Blinken was speaking in South Africa on the first stop of his tour, which will include the Democratic Republic of the Congo and Rwanda.
The new diplomatic effort comes after several years during which Washington appeared uninterested in sub-Saharan Africa. The tour has been portrayed as an attempt to counter recent efforts by Russia and China to gain influence on the continent.
Last month, the Russian foreign minister, Sergei Lavrov, visited four countries, rallying support for Moscow’s invasion of Ukraine.
Blinken told reporters in Pretoria that the US does not see Africa as the “latest playing field in a competition between great powers” and said Washington was not “trying to outdo anyone else”.
Though there was no direct mention of Russia in a lengthy lecture delivered by Blinken at the University of Pretoria, the US top diplomat referred to the Wagner Group, a private military contractor active across the continent blamed for systematic human rights abuses and viewed by western officials as controlled by the Kremlin.
“History shows that the poor governance exclusion and corruption inherent in weak democracies makes them more vulnerable to extremist movements as well as to foreign interference,” Blinken said, accusing “the Kremlin backed Wagner group” of exploiting “instability to pillage resources and commit abuses with impunity”.
“The United States recognises … that countless communities are afflicted by the twin scourges of terrorism and violence but the answer to those problems is not Wagner,” Blinken said.
Building more effective and accountable African security forces and tackling the marginalisation that often drives people to criminal or extremist groups was the best solution, he argued.
In a speech that sought to counter Russian and Chinese accusations that the US is a “neo-imperialist power” that wants to dictate to African countries, Blinken repeatedly stressed that Washington wanted to act in consultation with local leaders and communities, reinforcing existing African initiatives.
South Africa has refused to condemn Moscow for its invasion of Ukraine, arguing that there were faults on both sides and that Nato expansion was one cause of the war.

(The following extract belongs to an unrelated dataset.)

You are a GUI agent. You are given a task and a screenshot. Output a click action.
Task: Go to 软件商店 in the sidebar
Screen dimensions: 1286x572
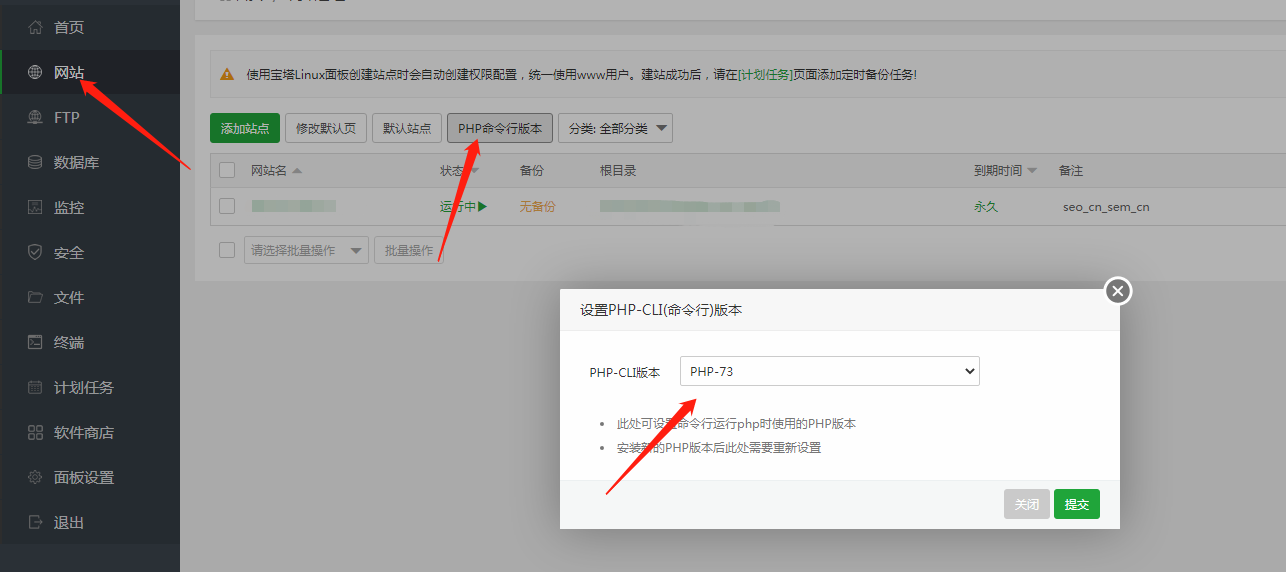[84, 432]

The ruling ANC party, in power since 1994, has said it wants to remain neutral in order to better encourage peace.
Lavrov has sought to convince African leaders and, to a much lesser extent, ordinary people that Moscow cannot be blamed either for the conflict or the rising food and oil prices caused by the conflict. Russia has blamed the blockade on Ukrainian mines.
“We really advocate for peace”, Naledi Pandor, South Africa’s minister of international relations, said at a joint press conference.

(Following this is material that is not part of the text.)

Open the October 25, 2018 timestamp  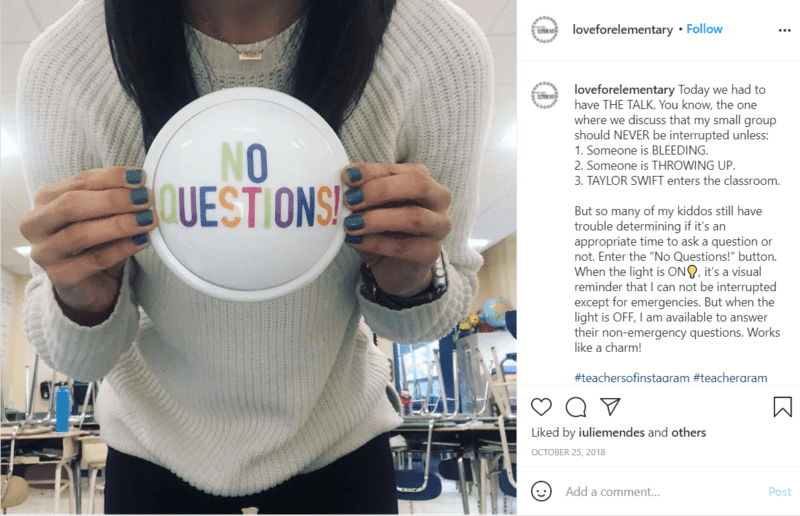[568, 452]
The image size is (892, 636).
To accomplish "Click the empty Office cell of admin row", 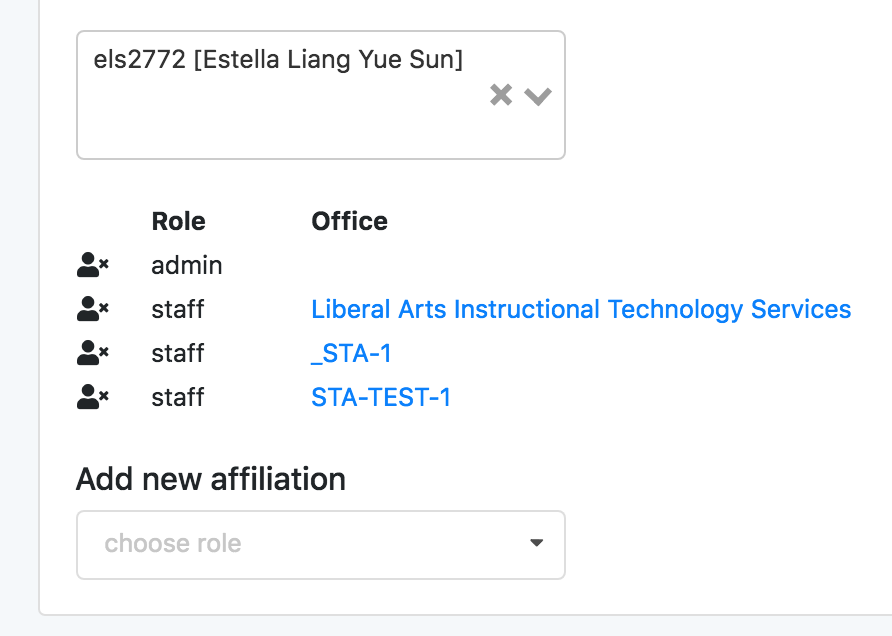I will (x=581, y=265).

The new US diplomatic strategy appears in part to appeal directly to ordinary people in Africa, rather than their leaders, by promising support for democracy and accountability.
China has made little secret of its preference for strongman rulers, offering assistance without pressure over human rights. Beijing has built relations with Zimbabwe’s political elite, for example. Sub-Saharan nations have also been major recipients of Chinese investment through its “belt and road initiative”, which supports infrastructure development.

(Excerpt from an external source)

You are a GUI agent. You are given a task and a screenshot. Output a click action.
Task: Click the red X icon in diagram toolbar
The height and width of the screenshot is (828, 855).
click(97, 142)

The Russian strategy has been more opportunistic, and has been focused on unstable countries with significant resources such as Sudan or those where once pro-western political leaders are now seeking new allies.
A once close relationship between the US and UK and Uganda, a stop on Lavrov’s recent tour, has soured over the crushing of political dissent and western pressure to recognise LGBTQ+ rights. Yoweri Museveni, in power since 1986 and the recipient of huge sums of western aid, has accused the west of interfering in domestic affairs.
“This is not our demand or insistence on democracy, it’s what people in Africa want, it’s clear in poll after poll, they want openness, they want it on an individual basis, as communities, and to choose their own path [as nations],” Blinken said in Pretoria.
In December, the US will host a summit meeting for African leaders, an Obama administration initiative that lapsed during Donald Trump’s term in office.
On Sunday, Blinken visited the Hector Pieterson Museum, which commemorates a 12-year-old shot and killed by police during protests in 1976 in the township of Soweto, once home to South Africa’s first democratic president, Nelson Mandela.
Despite the warm diplomatic welcome offered to its visitor, South Africa did not appear to shift its position on Ukraine. Instead, Pandor criticised the US and other western powers for focusing on the conflict there to the detriment of other international issues.
“We should be equally concerned at what is happening to the people of Palestine,” Pandor said in a press briefing following the meeting with Blinken.
Many South Africans, especially among the ruling party, remember how Moscow offered support to dozens of liberation movements during the cold war while many US policymakers viewed the apartheid regime as a bulwark against communism.
One study found the 27 African countries that voted for the UN resolution condemning the Russian invasion of Ukraine were mostly democracies and all western allies, often actively involved in joint military operations. Most of those that abstained or, like Eritrea, voted against the resolution, were authoritarian or hybrid regimes.